**Document text**:
- Opening Delimiter -
Nokia Today: Why America’s 5G Infrastructure Must Be Built to Close the Digital Divide
5G is an exciting technology that could change the way we do things as a country.
Sen. Marsha Blackburn of Tennessee is passionate about the new technology and making sure it’s accessible to all Americans.
“This is one of my favorite topics to talk about. How do we get technology into every corner of the country? How do we close the divide?” Blackburn said.
“5G, with these super-fast data rates, is going to enable our healthcare providers to do more with telemedicine. It is going to enable surgeons to do surgery remotely,” Blackburn continued, adding that autonomous vehicles are another area in which 5G’s rapid data speeds can have a tremendous influence.
- Closing Delimiter -
**Provided data**:
- Opening Delimiter -
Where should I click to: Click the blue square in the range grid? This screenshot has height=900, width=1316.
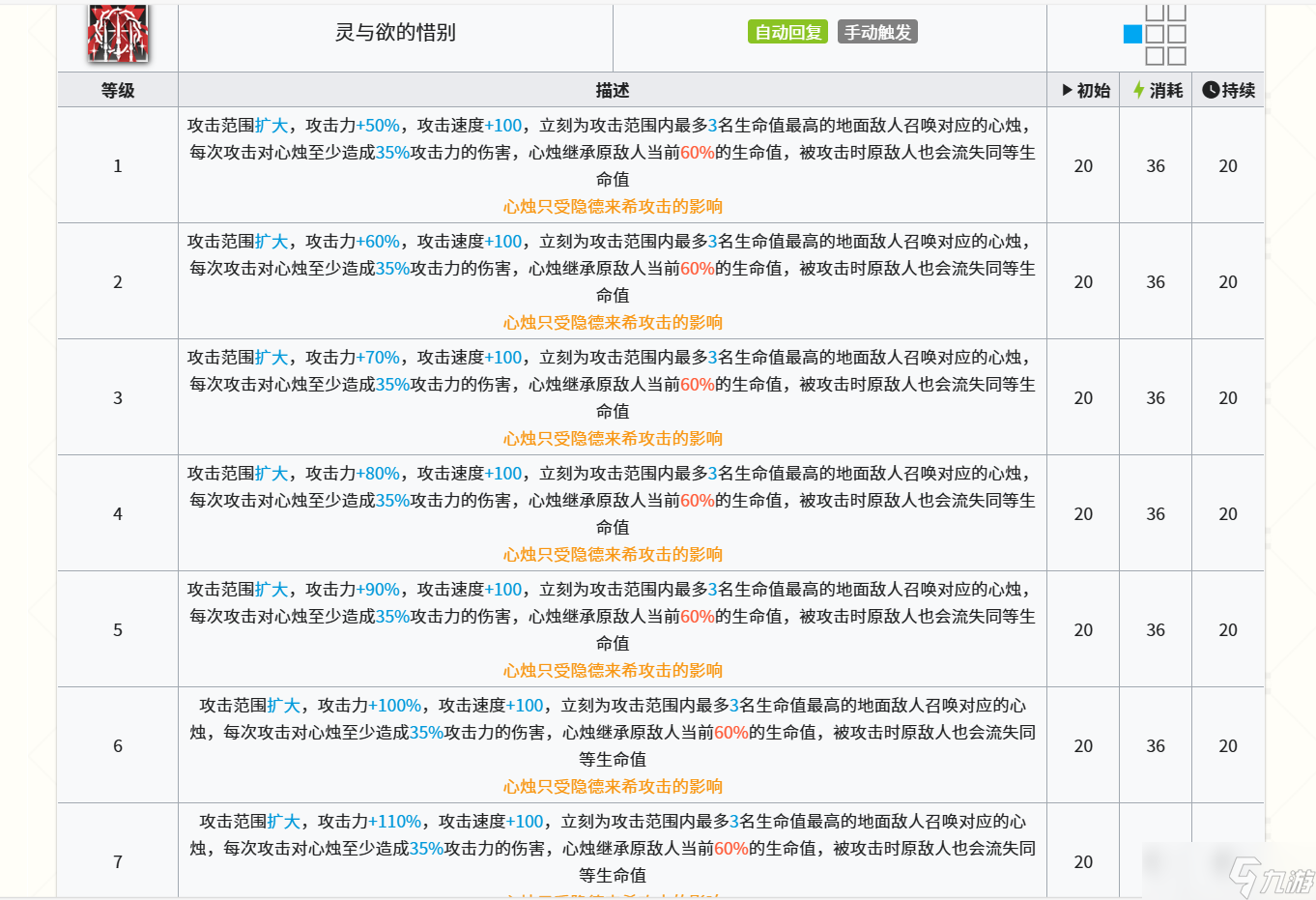(x=1132, y=34)
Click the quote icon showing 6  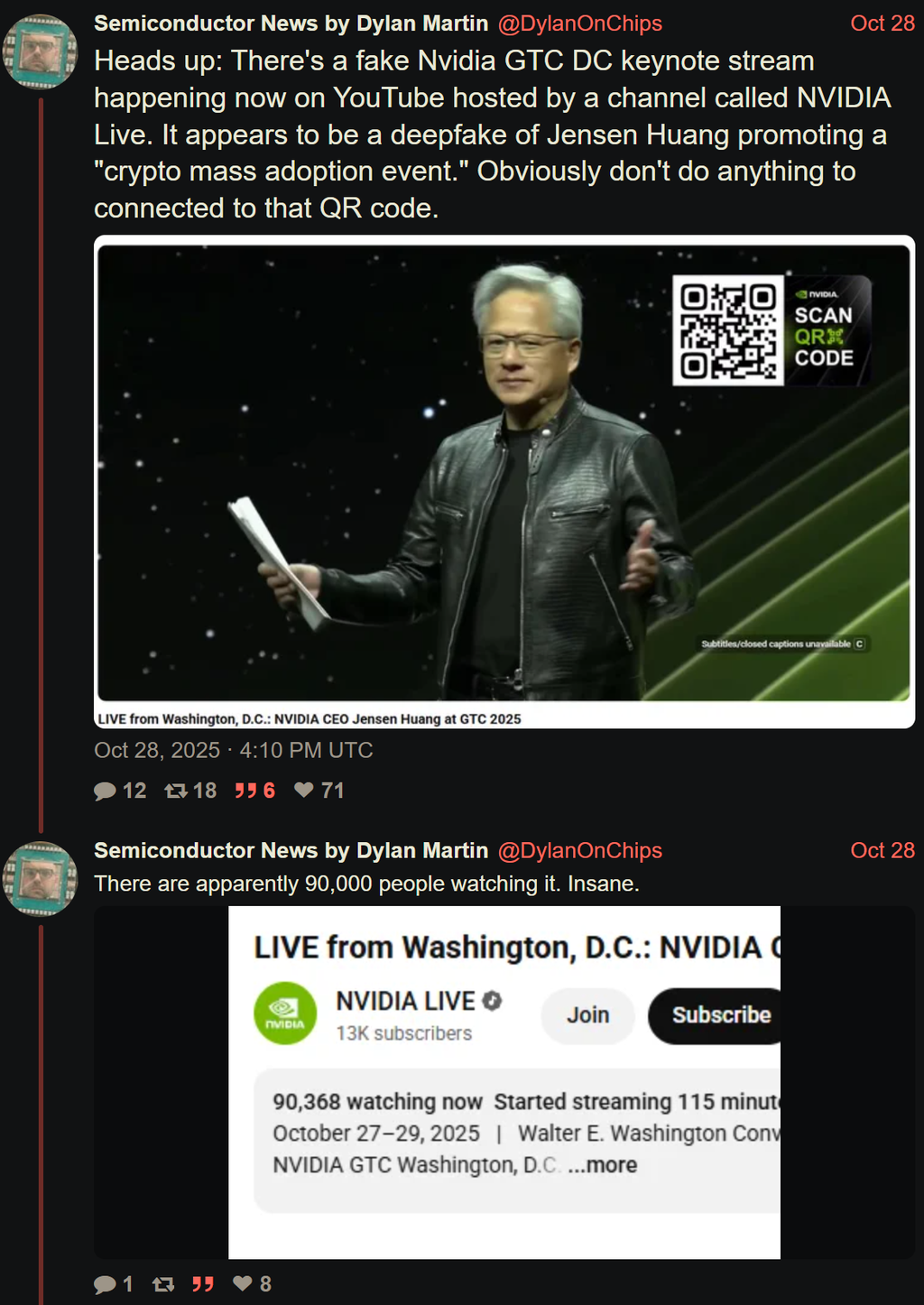point(245,791)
- Closing Delimiter -
**Questions to answer**:
(A) In the 5G article, which state does Sen. Marsha Blackburn represent?
(B) From the 5G article, reproduce the passage starting at "Nokia Today: Why" and ending at "to all Americans.".
(C) Pick up the article on 5G and the digital divide after its final sentence and write the next few paragraphs.

**Responses per task**:
(A) Tennessee

(B)
Nokia Today: Why America’s 5G Infrastructure Must Be Built to Close the Digital Divide
5G is an exciting technology that could change the way we do things as a country.
Sen. Marsha Blackburn of Tennessee is passionate about the new technology and making sure it’s accessible to all Americans.

(C)
For that to happen, and for the U.S. to get the most significant benefit out of new technology like 5G, Blackburn hopes to see more public-private partnerships and more companies working together with the Department of Defense on Research and Development projects that could help both the military and civilians. “What we have to realize is that in the United States, we separate our military and our commerce departments, they aren’t the same.
“What we have to do is have our military partner up with these bright minds and innovators that are in the private sector space,” she said.
Increased communication with the DoD also could have benefits for communications providers in other areas as well, the Senator noted. The DoD recently announced that 100 megahertz of mid-band spectrum is being made available for 5G, with more spectrum availability a priority.